Data on where words and items are located:

***

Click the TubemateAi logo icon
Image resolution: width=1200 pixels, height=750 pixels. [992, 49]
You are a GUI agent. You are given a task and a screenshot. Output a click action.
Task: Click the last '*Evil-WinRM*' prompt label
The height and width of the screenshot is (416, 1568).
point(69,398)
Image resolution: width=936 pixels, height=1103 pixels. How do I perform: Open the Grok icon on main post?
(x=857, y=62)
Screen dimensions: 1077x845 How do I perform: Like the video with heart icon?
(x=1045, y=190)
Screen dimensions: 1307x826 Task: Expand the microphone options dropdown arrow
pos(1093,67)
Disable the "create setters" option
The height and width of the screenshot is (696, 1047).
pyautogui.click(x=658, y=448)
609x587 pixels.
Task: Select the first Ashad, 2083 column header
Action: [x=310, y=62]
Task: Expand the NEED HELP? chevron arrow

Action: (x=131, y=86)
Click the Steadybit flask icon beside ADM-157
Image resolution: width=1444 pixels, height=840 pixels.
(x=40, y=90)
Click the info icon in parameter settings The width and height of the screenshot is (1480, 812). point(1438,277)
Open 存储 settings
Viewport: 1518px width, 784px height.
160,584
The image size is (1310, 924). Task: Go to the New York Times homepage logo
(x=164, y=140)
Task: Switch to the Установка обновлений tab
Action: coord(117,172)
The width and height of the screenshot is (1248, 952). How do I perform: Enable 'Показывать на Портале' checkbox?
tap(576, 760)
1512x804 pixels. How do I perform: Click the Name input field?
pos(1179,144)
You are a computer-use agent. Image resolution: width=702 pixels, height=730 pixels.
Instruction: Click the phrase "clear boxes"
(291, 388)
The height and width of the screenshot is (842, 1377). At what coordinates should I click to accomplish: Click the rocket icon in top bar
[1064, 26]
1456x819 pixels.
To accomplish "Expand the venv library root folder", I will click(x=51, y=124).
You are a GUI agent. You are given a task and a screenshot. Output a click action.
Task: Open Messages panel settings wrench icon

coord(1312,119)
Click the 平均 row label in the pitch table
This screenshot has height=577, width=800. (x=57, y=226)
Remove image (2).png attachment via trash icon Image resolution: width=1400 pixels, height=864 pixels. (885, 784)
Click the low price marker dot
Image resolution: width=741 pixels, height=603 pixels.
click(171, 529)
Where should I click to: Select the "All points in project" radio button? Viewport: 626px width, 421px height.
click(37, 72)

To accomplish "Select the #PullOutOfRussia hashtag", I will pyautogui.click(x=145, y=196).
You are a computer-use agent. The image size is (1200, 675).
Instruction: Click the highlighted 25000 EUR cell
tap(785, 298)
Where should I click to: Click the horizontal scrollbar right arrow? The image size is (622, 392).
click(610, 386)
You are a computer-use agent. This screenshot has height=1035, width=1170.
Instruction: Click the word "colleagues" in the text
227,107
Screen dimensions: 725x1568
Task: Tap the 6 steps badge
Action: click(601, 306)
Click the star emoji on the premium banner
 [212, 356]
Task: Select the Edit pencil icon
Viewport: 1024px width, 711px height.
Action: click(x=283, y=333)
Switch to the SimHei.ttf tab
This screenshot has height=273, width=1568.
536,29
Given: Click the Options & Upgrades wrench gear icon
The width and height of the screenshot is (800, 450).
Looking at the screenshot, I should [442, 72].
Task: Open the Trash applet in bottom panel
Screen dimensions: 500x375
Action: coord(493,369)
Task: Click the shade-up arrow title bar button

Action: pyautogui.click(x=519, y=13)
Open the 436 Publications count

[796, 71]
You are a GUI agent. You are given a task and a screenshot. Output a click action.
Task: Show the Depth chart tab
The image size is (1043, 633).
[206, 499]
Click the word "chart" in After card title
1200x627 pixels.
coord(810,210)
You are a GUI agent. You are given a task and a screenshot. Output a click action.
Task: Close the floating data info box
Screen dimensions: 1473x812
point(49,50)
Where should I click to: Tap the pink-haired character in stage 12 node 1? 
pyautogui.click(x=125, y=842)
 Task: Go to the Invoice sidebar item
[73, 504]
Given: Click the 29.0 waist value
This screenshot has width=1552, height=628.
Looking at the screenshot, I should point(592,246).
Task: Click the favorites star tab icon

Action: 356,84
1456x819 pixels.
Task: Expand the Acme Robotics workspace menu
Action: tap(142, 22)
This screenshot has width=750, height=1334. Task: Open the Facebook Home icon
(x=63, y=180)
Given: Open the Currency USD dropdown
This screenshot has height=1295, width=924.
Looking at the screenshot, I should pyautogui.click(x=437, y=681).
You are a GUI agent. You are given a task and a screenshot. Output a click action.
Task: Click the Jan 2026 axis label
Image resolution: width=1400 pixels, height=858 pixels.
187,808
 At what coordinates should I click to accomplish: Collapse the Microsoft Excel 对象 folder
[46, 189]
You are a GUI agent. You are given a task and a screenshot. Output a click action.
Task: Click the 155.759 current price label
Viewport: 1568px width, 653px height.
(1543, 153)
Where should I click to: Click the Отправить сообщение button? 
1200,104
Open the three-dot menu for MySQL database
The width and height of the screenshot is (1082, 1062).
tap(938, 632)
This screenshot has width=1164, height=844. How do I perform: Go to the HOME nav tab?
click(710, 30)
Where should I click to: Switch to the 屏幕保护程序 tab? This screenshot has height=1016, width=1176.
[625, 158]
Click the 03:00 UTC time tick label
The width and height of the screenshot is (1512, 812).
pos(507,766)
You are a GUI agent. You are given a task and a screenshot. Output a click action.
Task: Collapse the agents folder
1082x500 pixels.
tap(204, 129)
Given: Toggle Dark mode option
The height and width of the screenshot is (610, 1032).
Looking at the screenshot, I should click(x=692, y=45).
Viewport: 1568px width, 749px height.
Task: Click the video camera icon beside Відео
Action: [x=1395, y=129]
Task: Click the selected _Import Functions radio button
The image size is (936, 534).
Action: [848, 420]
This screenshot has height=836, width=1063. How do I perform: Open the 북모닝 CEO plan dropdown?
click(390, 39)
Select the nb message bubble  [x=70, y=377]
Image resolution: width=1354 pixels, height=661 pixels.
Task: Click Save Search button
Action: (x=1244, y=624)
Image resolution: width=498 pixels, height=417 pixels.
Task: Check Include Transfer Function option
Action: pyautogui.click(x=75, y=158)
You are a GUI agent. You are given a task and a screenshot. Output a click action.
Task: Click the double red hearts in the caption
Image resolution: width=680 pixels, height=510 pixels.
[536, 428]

***

### Your objective
Print all of the lines above again, without changing anything.

### Answer to the task
Click the TubemateAi logo icon
Image resolution: width=1200 pixels, height=750 pixels. [992, 49]
You are a GUI agent. You are given a task and a screenshot. Output a click action.
Task: Click the last '*Evil-WinRM*' prompt label
The height and width of the screenshot is (416, 1568).
point(69,398)
Image resolution: width=936 pixels, height=1103 pixels. How do I perform: Open the Grok icon on main post?
(x=857, y=62)
Screen dimensions: 1077x845 How do I perform: Like the video with heart icon?
(x=1045, y=190)
Screen dimensions: 1307x826 Task: Expand the microphone options dropdown arrow
pos(1093,67)
Disable the "create setters" option
The height and width of the screenshot is (696, 1047).
pyautogui.click(x=658, y=448)
609x587 pixels.
Task: Select the first Ashad, 2083 column header
Action: [x=310, y=62]
Task: Expand the NEED HELP? chevron arrow

Action: (x=131, y=86)
Click the Steadybit flask icon beside ADM-157
Image resolution: width=1444 pixels, height=840 pixels.
(x=40, y=90)
Click the info icon in parameter settings The width and height of the screenshot is (1480, 812). point(1438,277)
Open 存储 settings
Viewport: 1518px width, 784px height.
160,584
The image size is (1310, 924). Task: Go to the New York Times homepage logo
(x=164, y=140)
Task: Switch to the Установка обновлений tab
Action: coord(117,172)
The width and height of the screenshot is (1248, 952). How do I perform: Enable 'Показывать на Портале' checkbox?
tap(576, 760)
1512x804 pixels. How do I perform: Click the Name input field?
pos(1179,144)
You are a computer-use agent. Image resolution: width=702 pixels, height=730 pixels.
Instruction: Click the phrase "clear boxes"
(291, 388)
The height and width of the screenshot is (842, 1377). At what coordinates should I click to accomplish: Click the rocket icon in top bar
[1064, 26]
1456x819 pixels.
To accomplish "Expand the venv library root folder", I will click(x=51, y=124).
You are a GUI agent. You are given a task and a screenshot. Output a click action.
Task: Open Messages panel settings wrench icon

coord(1312,119)
Click the 平均 row label in the pitch table
This screenshot has height=577, width=800. (x=57, y=226)
Remove image (2).png attachment via trash icon Image resolution: width=1400 pixels, height=864 pixels. (885, 784)
Click the low price marker dot
Image resolution: width=741 pixels, height=603 pixels.
click(171, 529)
Where should I click to: Select the "All points in project" radio button? Viewport: 626px width, 421px height.
click(37, 72)

To accomplish "Select the #PullOutOfRussia hashtag", I will pyautogui.click(x=145, y=196).
You are a computer-use agent. The image size is (1200, 675).
Instruction: Click the highlighted 25000 EUR cell
tap(785, 298)
Where should I click to: Click the horizontal scrollbar right arrow? The image size is (622, 392).
click(610, 386)
You are a computer-use agent. This screenshot has height=1035, width=1170.
Instruction: Click the word "colleagues" in the text
227,107
Screen dimensions: 725x1568
Task: Tap the 6 steps badge
Action: click(601, 306)
Click the star emoji on the premium banner
 [212, 356]
Task: Select the Edit pencil icon
Viewport: 1024px width, 711px height.
Action: click(x=283, y=333)
Switch to the SimHei.ttf tab
This screenshot has height=273, width=1568.
536,29
Given: Click the Options & Upgrades wrench gear icon
The width and height of the screenshot is (800, 450).
Looking at the screenshot, I should [442, 72].
Task: Open the Trash applet in bottom panel
Screen dimensions: 500x375
Action: coord(493,369)
Task: Click the shade-up arrow title bar button

Action: pyautogui.click(x=519, y=13)
Open the 436 Publications count

[796, 71]
You are a GUI agent. You are given a task and a screenshot. Output a click action.
Task: Show the Depth chart tab
The image size is (1043, 633).
[206, 499]
Click the word "chart" in After card title
1200x627 pixels.
coord(810,210)
You are a GUI agent. You are given a task and a screenshot. Output a click action.
Task: Close the floating data info box
Screen dimensions: 1473x812
point(49,50)
Where should I click to: Tap the pink-haired character in stage 12 node 1? 
pyautogui.click(x=125, y=842)
 Task: Go to the Invoice sidebar item
[73, 504]
Given: Click the 29.0 waist value
This screenshot has width=1552, height=628.
Looking at the screenshot, I should point(592,246).
Task: Click the favorites star tab icon

Action: 356,84
1456x819 pixels.
Task: Expand the Acme Robotics workspace menu
Action: tap(142, 22)
This screenshot has width=750, height=1334. Task: Open the Facebook Home icon
(x=63, y=180)
Given: Open the Currency USD dropdown
This screenshot has height=1295, width=924.
Looking at the screenshot, I should pyautogui.click(x=437, y=681).
You are a GUI agent. You are given a task and a screenshot. Output a click action.
Task: Click the Jan 2026 axis label
Image resolution: width=1400 pixels, height=858 pixels.
187,808
 At what coordinates should I click to accomplish: Collapse the Microsoft Excel 对象 folder
[46, 189]
You are a GUI agent. You are given a task and a screenshot. Output a click action.
Task: Click the 155.759 current price label
Viewport: 1568px width, 653px height.
(1543, 153)
Where should I click to: Click the Отправить сообщение button? 
1200,104
Open the three-dot menu for MySQL database
The width and height of the screenshot is (1082, 1062).
tap(938, 632)
This screenshot has width=1164, height=844. How do I perform: Go to the HOME nav tab?
click(710, 30)
Where should I click to: Switch to the 屏幕保护程序 tab? This screenshot has height=1016, width=1176.
[625, 158]
Click the 03:00 UTC time tick label
The width and height of the screenshot is (1512, 812).
pos(507,766)
You are a GUI agent. You are given a task and a screenshot. Output a click action.
Task: Collapse the agents folder
1082x500 pixels.
tap(204, 129)
Given: Toggle Dark mode option
The height and width of the screenshot is (610, 1032).
Looking at the screenshot, I should click(x=692, y=45).
Viewport: 1568px width, 749px height.
Task: Click the video camera icon beside Відео
Action: [x=1395, y=129]
Task: Click the selected _Import Functions radio button
The image size is (936, 534).
Action: [848, 420]
This screenshot has height=836, width=1063. How do I perform: Open the 북모닝 CEO plan dropdown?
click(390, 39)
Select the nb message bubble  [x=70, y=377]
Image resolution: width=1354 pixels, height=661 pixels.
Task: Click Save Search button
Action: (x=1244, y=624)
Image resolution: width=498 pixels, height=417 pixels.
Task: Check Include Transfer Function option
Action: pyautogui.click(x=75, y=158)
You are a GUI agent. You are given a task and a screenshot. Output a click action.
Task: Click the double red hearts in the caption
Image resolution: width=680 pixels, height=510 pixels.
[536, 428]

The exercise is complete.